Spectroscopic signatures of single, isolated cancer cell nuclei using synchrotron infrared microscopy.

Single-cell studies have important implications in biomedicine. An accurate investigation of biochemical behaviour and status requires a biomolecular probe such as vibrational microscopy. Amongst other approaches, synchrotron infrared microspectroscopy is an appropriate analytical tool for single-cell investigation. However, it is important to understand the precise origin of spectral differences as they are directly related to the cell biochemistry. Beside biomolecular changes, physical properties can interfere in the resulting information, and the two effects need separating.

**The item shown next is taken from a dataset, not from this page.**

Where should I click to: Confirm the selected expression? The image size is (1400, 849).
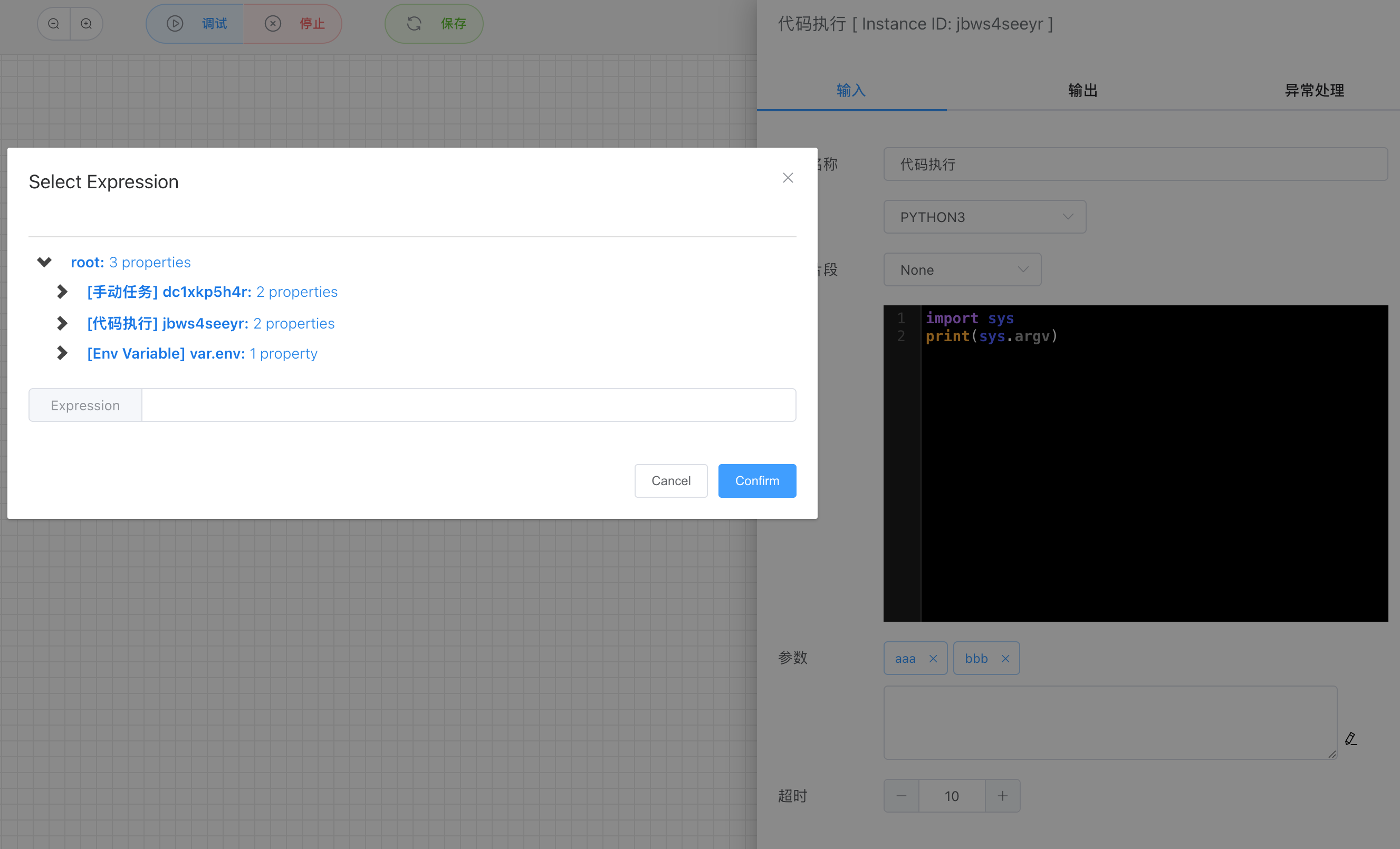[x=757, y=480]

Both cells and nuclei induce Mie scattering effects due to their equivalent size with the probe wavelength. This results in a large modification of the spectra, and its precise contribution has to be determined in order to extract the true spectral information. On this basis, we carried out this study in order to evaluate the exact contribution of cell nuclei to Mie scattering. To this purpose, we isolated whole cancer cell nuclei and obtained, for the first time, their FTIR spectra with good signal to noise ratio. The synchrotron-based FTIR (S-FTIR) spectra of nuclei showed changes in lipids, proteins, and DNA absorptions when compared to spectra of whole lung cancer cells. Importantly, we estimated the Mie scattering properties of single cells and single nuclei spectra and were consequently able to separate optical and chemical properties of single cells and nuclei. This is the first study which sheds new light on the identification of the precise spectral biomarkers of a whole cell and those of the cell nucleus.